What to work on:
Copy verbatim the span of the records that starts with the line containing "682x484 pixels. Task: Click" and ends with the line containing "Action: tap(793, 171)", both of those lines included.

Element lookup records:
____________

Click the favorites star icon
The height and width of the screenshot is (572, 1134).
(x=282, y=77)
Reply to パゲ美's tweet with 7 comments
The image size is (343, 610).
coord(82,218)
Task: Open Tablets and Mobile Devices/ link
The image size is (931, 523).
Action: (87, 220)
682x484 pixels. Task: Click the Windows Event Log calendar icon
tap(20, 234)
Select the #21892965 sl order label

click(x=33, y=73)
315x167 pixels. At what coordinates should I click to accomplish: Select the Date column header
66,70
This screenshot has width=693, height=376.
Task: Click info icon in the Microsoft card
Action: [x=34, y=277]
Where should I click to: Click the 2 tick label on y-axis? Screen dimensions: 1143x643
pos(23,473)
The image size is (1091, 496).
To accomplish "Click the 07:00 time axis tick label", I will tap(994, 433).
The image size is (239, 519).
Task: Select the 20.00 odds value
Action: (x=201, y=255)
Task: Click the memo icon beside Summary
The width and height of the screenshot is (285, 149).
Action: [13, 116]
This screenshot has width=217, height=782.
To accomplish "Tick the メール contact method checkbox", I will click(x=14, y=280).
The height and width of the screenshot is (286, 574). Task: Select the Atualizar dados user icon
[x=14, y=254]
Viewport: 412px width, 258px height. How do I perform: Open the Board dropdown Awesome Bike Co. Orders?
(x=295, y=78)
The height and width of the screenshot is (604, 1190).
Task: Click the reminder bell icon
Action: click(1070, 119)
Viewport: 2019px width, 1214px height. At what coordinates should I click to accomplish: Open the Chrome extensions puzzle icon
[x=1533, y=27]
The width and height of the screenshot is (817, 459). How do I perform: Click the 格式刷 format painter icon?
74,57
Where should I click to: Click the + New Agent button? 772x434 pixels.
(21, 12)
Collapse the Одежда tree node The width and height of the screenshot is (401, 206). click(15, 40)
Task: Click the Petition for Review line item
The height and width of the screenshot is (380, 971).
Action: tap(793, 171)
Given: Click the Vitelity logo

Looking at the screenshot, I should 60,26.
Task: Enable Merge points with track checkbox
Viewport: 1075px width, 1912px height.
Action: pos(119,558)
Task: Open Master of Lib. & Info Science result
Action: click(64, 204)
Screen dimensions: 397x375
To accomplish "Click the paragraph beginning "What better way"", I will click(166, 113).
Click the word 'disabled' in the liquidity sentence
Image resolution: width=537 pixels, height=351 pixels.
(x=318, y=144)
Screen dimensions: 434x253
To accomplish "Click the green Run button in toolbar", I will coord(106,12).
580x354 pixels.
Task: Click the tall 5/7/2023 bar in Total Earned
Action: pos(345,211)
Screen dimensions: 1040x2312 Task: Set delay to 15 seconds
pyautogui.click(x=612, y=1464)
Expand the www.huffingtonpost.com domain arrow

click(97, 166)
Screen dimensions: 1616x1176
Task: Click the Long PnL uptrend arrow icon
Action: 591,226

____________

Reply:
682x484 pixels. Task: Click the Windows Event Log calendar icon
tap(20, 234)
Select the #21892965 sl order label

click(x=33, y=73)
315x167 pixels. At what coordinates should I click to accomplish: Select the Date column header
66,70
This screenshot has width=693, height=376.
Task: Click info icon in the Microsoft card
Action: [x=34, y=277]
Where should I click to: Click the 2 tick label on y-axis? Screen dimensions: 1143x643
pos(23,473)
The image size is (1091, 496).
To accomplish "Click the 07:00 time axis tick label", I will tap(994, 433).
The image size is (239, 519).
Task: Select the 20.00 odds value
Action: (x=201, y=255)
Task: Click the memo icon beside Summary
The width and height of the screenshot is (285, 149).
Action: [13, 116]
This screenshot has width=217, height=782.
To accomplish "Tick the メール contact method checkbox", I will click(x=14, y=280).
The height and width of the screenshot is (286, 574). Task: Select the Atualizar dados user icon
[x=14, y=254]
Viewport: 412px width, 258px height. How do I perform: Open the Board dropdown Awesome Bike Co. Orders?
(x=295, y=78)
The height and width of the screenshot is (604, 1190).
Task: Click the reminder bell icon
Action: click(1070, 119)
Viewport: 2019px width, 1214px height. At what coordinates should I click to accomplish: Open the Chrome extensions puzzle icon
[x=1533, y=27]
The width and height of the screenshot is (817, 459). How do I perform: Click the 格式刷 format painter icon?
74,57
Where should I click to: Click the + New Agent button? 772x434 pixels.
(21, 12)
Collapse the Одежда tree node The width and height of the screenshot is (401, 206). click(15, 40)
Task: Click the Petition for Review line item
The height and width of the screenshot is (380, 971).
Action: tap(793, 171)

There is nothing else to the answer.